- Required actions:
A. Say whether each statement agrees with the Sanyo Innuendo text, answering yes or no and quoting the words that decide it: (i) The main menu has a 12-icon layout. (ii) Voice dialing runs on Sprint's own software. (iii) The phonebook holds only one number per contact.
B. Write what comes next in the Sanyo Innuendo text, starting after its last sentence.

Like the Incognito and many other phones before it the Sanyo Innuendo runs Sprint’s One Click UI.  We gave a full rundown when it debuted on the Rant, and still think it’s the best featurephone UI on the market.  It blends elements of social networking, such as Facebook and Twitter, with entertainment, news and sports to deliver a personalized user experience.  The main menu has the familiar 12 icon layout that most Sprint phones feature at this point, nothing new to report.


The phonebook is relatively robust for a featurephone, offering storage for several numbers and emails as well as advanced features like birthdays, addresses, job titles and company.  It’s no smartphone, but it will get the job done and then some for the average user.  Nuance’s excellent voice recognition software handles the voice dialing.



Other features remain standard as well.  The user is given a basic personal calendar, and exchange calendars are supported by the Sprint Mobile Email program.  The latter feature is very cool, but we just don’t see many people who have an Exchange account using a phone like the Incognito. Other basic amenities include an alarm, calculator, world clock, memo pad and voice memos.

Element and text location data

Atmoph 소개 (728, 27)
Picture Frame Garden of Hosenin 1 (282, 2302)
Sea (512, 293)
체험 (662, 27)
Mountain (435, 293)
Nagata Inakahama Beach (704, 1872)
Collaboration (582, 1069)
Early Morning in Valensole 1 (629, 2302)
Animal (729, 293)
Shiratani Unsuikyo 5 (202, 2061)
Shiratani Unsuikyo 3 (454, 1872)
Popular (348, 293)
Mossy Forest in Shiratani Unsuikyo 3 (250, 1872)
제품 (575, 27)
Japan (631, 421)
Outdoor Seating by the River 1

- Answers to each task:
A.
(i) Yes: "The main menu has the familiar 12 icon layout that most Sprint phones feature at this point"
(ii) No: "Nuance’s excellent voice recognition software handles the voice dialing."
(iii) No: "offering storage for several numbers and emails"

B.
Messaging and Multimedia:

Again, everything is pretty much the same here.  Text messaging is threaded so the user sees conversations in their inbox, not messages.  The included IM client supports AIM, Yahoo and Windows Live Messenger.  Sprint Mobile Email is one of the better email clients we’ve seen for basic phones.  It supports most everything you can throw at it, including Exchange, but unfortunately uses POP instead of IMAP.


As an EVDO phone the Sanyo Innuendo features all of Sprint’s multimedia offerings; Sprint TV, Radio and Music Store.  With support of 32GB microSD cards it acts as a decent on the go mp3 player, though we don’t think it will be replacing many iPods.

The Innuendo sports a 3.2 megapixel camera, up from the 2MP shooter of the Incognito.  Results are mixed: in good lighting the Innuendo was able to produce passable shots, but once the light dimmed images became vary grainy.  Colors were almost too saturated at times, but detail was very good.  The video camera is capable of recording at QVGA resolution and was barely passable for YouTube.